Following the end of the war in early 1940, Blick was initially posted into the headquarters of the peacetime III Corps and as the commander of the 3rd Division. Later in 1940, he was made commander of the Itä-Savo Military District, keeping the posting until the start of the Continuation War in the summer of 1941.

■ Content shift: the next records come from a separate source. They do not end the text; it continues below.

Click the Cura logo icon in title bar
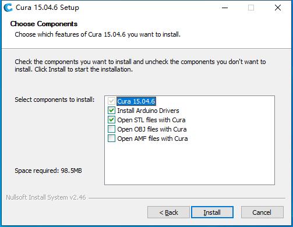Screen dimensions: 293x227 pyautogui.click(x=8, y=8)

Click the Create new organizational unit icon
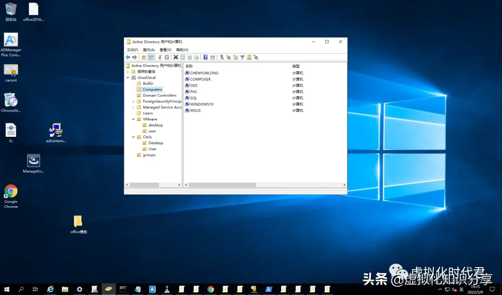click(236, 57)
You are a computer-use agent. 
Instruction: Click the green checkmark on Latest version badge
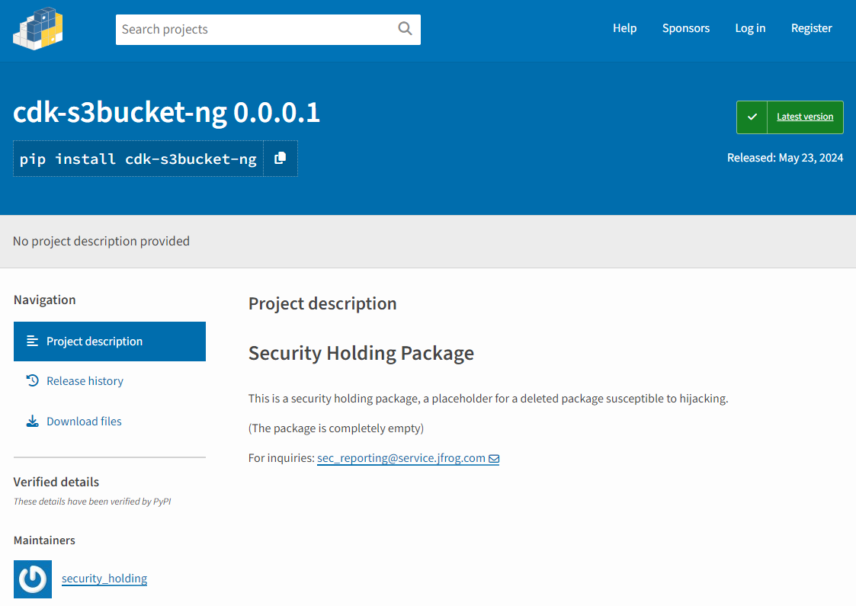(x=752, y=117)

When the Finns, alongside Germans, attacked the Soviet Union in 1941, Blick initially commanded the 2nd Division. Subordinated to the II Corps, the division participated in the Finnish invasion of Ladoga Karelia on the northwestern shore of Lake Ladoga. On 24 August, the forces in the area were divided into two corps. A new I Corps would be commanded by Einar Mäkinen. II Corps, in turn, was briefly commanded by Blick until 30 August, after which he returned to the command of the 2nd Division. 1941 also saw Blick's promotion to major general and an award of Mannerheim Cross, the most distinguished Finnish military honour. In January 1942, Blick was given command of the VI Corps, a posting he would keep until 1944. Consisting of the 5th and 17th divisions, the corps was located on the Svir front, alongside the German 163rd Division and the V Corps. Following a series of Soviet counter-attacks that largely stopped by April 1942, the area stabilized into stationary warfare.

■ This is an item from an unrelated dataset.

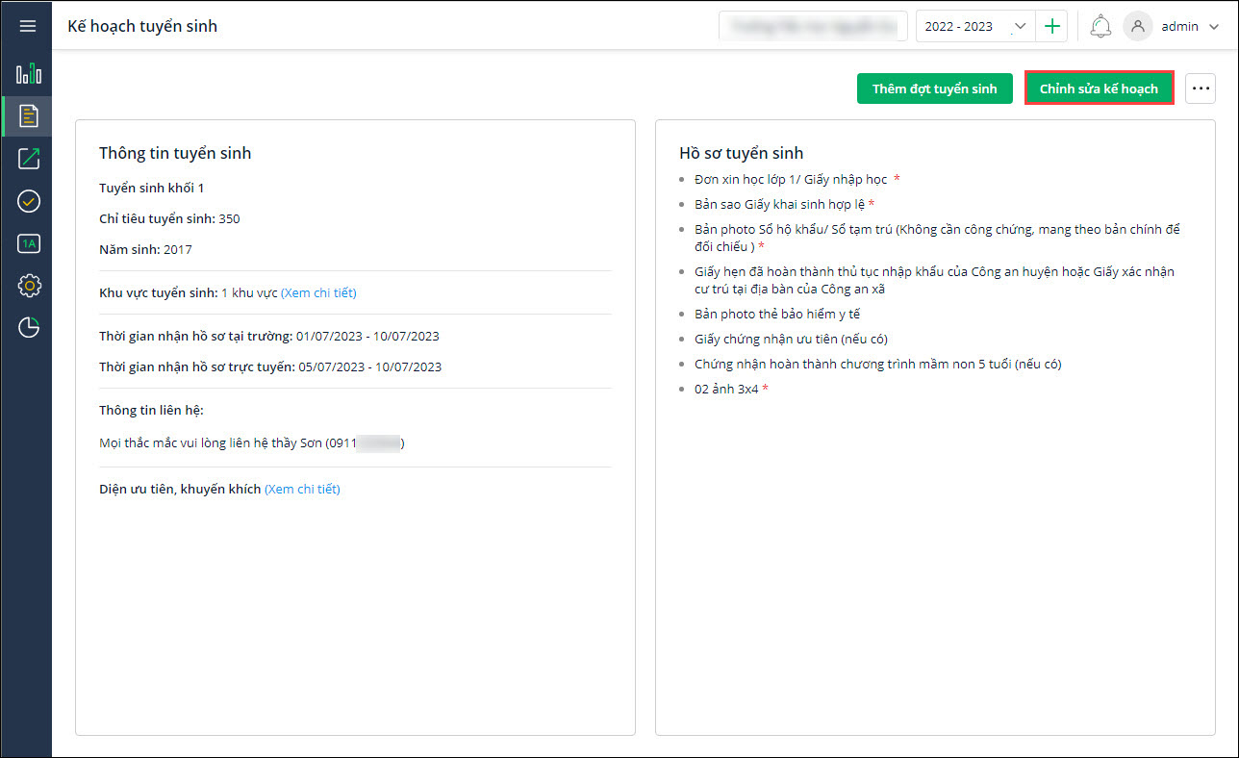Image resolution: width=1239 pixels, height=758 pixels.
Task: Click the blurred school name field
Action: pyautogui.click(x=813, y=27)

Still under Blick's command, the corps was struck by the Soviet Vyborg–Petrozavodsk offensive on 21 June 1944. Following a Soviet landing in Tuloksa, which put the corps in danger of being cut off, Blick requested permission to pull back from his superior, general Paavo Talvela. The request was denied and Blick was ordered to conduct a delaying action. Blick cut communications with Talvela, gave out orders to fall back, and only re-established communications once it was too late to countermand his orders. This caused significant animosity between Talvela and Blick, and resulted in the replacement of Blick by Armas-Eino Martola on 6 July. According to historian Antti Juutilainen, Blick's actions "saved his men". Following his removal from the command of the VI Corps, Blick was given command of the 2nd Division on the Karelian Isthmus. Under his command, the division participated in the Battle of Vuosalmi where a Soviet bridgehead over the river Vuoksi was contained.

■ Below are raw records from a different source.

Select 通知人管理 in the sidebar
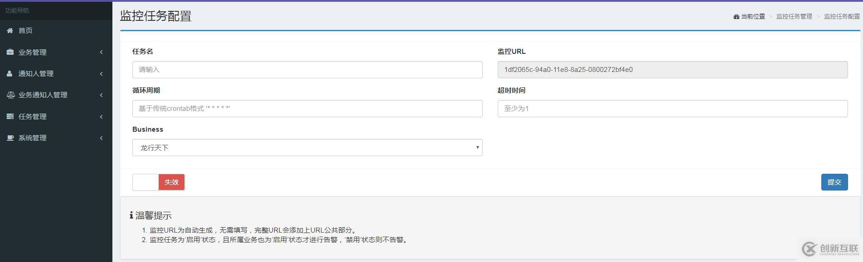863x262 pixels. pyautogui.click(x=36, y=73)
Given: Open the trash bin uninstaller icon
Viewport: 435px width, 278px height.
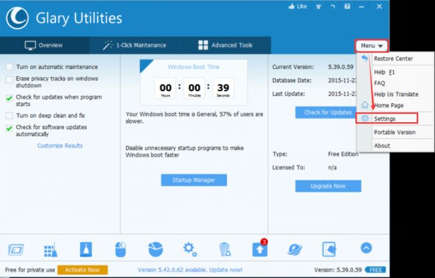Looking at the screenshot, I should tap(225, 250).
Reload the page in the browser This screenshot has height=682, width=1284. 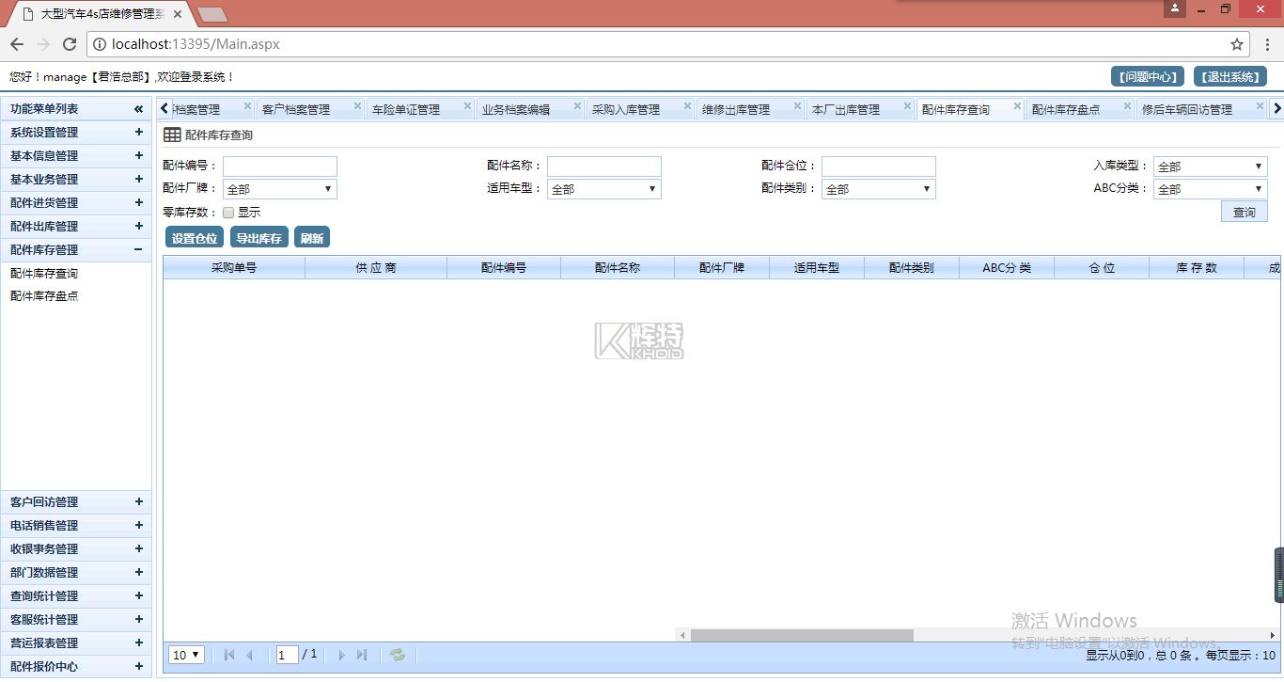coord(69,44)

==Post-war career and death==

Following the end of the Continuation War, Blick continued as the commander of the 2nd Division until 1945, when he was given command of the 3rd Division. Promoted to lieutenant general, he took command of the 1st Division in 1947. He kept the posting until 1954 when he retired from military service. In his retirement, Blick continued to be active in veteran affairs. He worked as the editor-in-chief of the Kansa taisteli – miehet kertovat magazine, and held several positions of trust in organizations related to the Jäger Movement and veterans of the wars he had participated in. Blick died in Helsinki on 15 February 1964.

During his life, Blick was granted several Finnish awards, the most notable of which are the Mannerheim Cross 2nd class, the Order of the Cross of Liberty and the Order of the White Rose of Finland. He also received the Norwegian Order of St. Olav, the Romanian Order of the Crown, and the German Iron Cross (both 1st and 2nd class).